Why Elon Musk Doesn’t Mind That His Rocket Crashed Into His Robot Boat


Six days ago, SpaceX founder and CEO Elon Musk was atwitter with excitement over the next step in his plan to get humans off the planet. After successfully sending four of its Dragon capsules to resupply the ISS, SpaceX was launching yet another—but this time, with an added level of difficulty. The launcher that gets the capsules into orbit, the Falcon 9, would attempt to land its boost stage—that’s the part with the rocket—back on Earth after the delivery. Well, not exactly on Earth. On a drone spaceport barge. In the middle of the Atlantic ocean.


On the scale of targets that you’re trying to hit from space, this thing is tiny. Usually, space explorers feel lucky when they can target anything roughly the size of a vast body of water when they reenter the atmosphere; indeed, all of SpaceX’s Dragon capsules are designed to splashdown, aided by an impact-mitigating parachute. The Falcon booster has completed two soft landings in the ocean. But this time, it was aiming for a barge just 300 by 170 feet. Musk put the Falcon’s chances for successful landing at 50/50, but a day before the launch, he took it back in a reddit AMA: “I pretty much made that up. I have no idea :).”


All things considered, for the first try, the Falcon could’ve done worse:


Technically, Falcon did hit its target—just at the wrong angle, and a bit off-center. It’s dark, and a little hard to see, but Musk explained exactly what went wrong in a series of tweets today. The grid fins that he had described as crucial to the landing process “lose power and go hardover.” On their own, the rocket’s nitrogen thrusters aren’t powerful enough to deal with the aerodynamic forces at play here. So once the fins run out of hydraulic fluid during the booster’s descent, all bets are off. “Engines fights [sic] to restore, but…Rocket hits hard at ~45 deg angle, smashing legs and engine section.” Then, the leftover fuel and oxygen combine in a big ol’ explosion. The technical summary: “Full RUD (rapid unscheduled disassembly) event,” Musk quipped.

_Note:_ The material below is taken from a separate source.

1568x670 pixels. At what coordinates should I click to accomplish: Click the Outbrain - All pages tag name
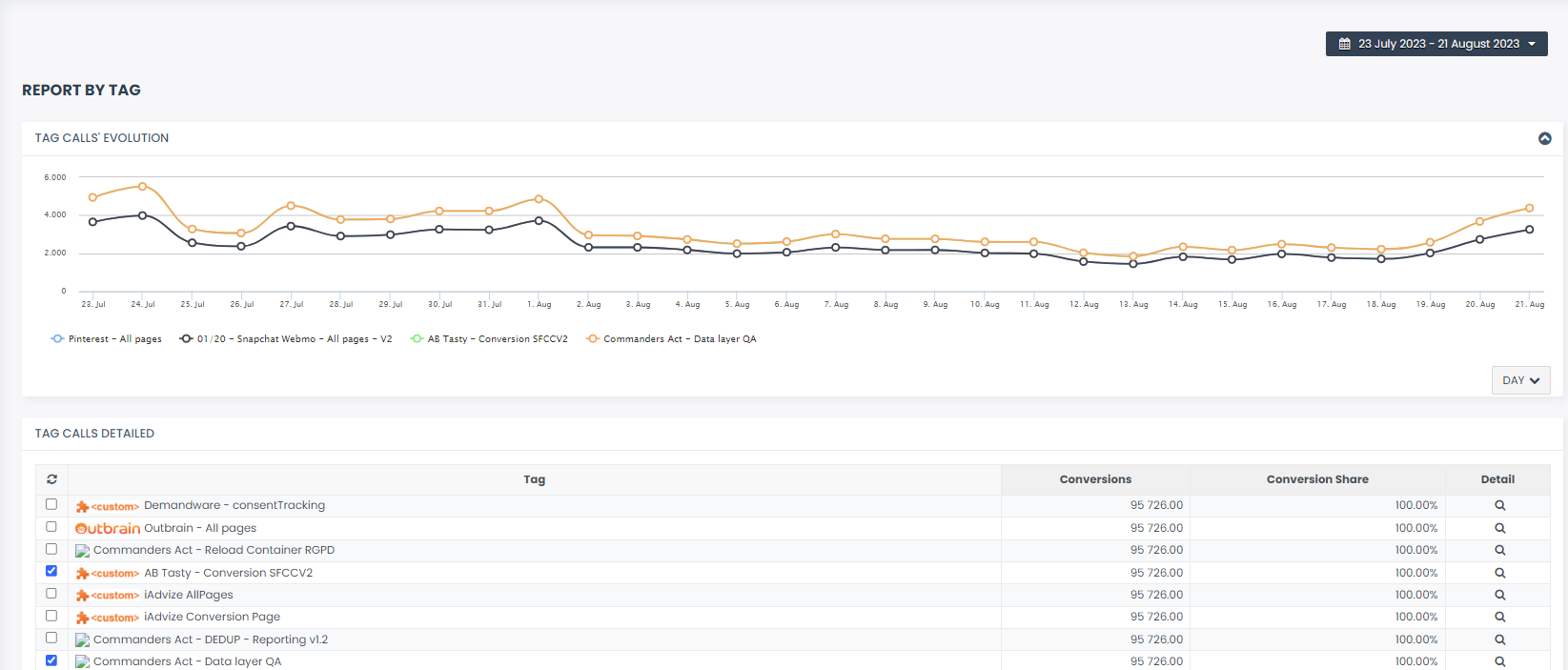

Musk seems pretty nonchalant about losing an asset like this—the booster looks pretty torn up, though the ship suffered only minor damage. (That’s one tough ship.) But Musk’s sanguinity makes sense in the context of his larger plans. At an MIT symposium in October, Musk broke down how important reusing the Falcon will be to getting humans off of Earth. “Reusability is the critical breakthrough needed in rocketry to take things to the next level,” he said. If you can reuse a rocket, each ship from Earth only costs you the fuel it takes to leave—not the $60 million or so it takes to build a Falcon. Landing on a floating platform is the first step to an even greater efficiency: Putting it right back at the launch site from whence it came. “But before we boost back to the launch site and try to land there,” Musk said, “we need to show that we can land with precision over and over again, otherwise something bad could happen.”


Which, you know, turns out to be true.


Luckily, we won’t have to wait long to see another test of the Falcon’s precision landing system: “Next rocket landing on drone ship in 2 to 3 weeks w way more hydraulic fluid,” Musk tweeted. “At least it shd explode for a diff reason.”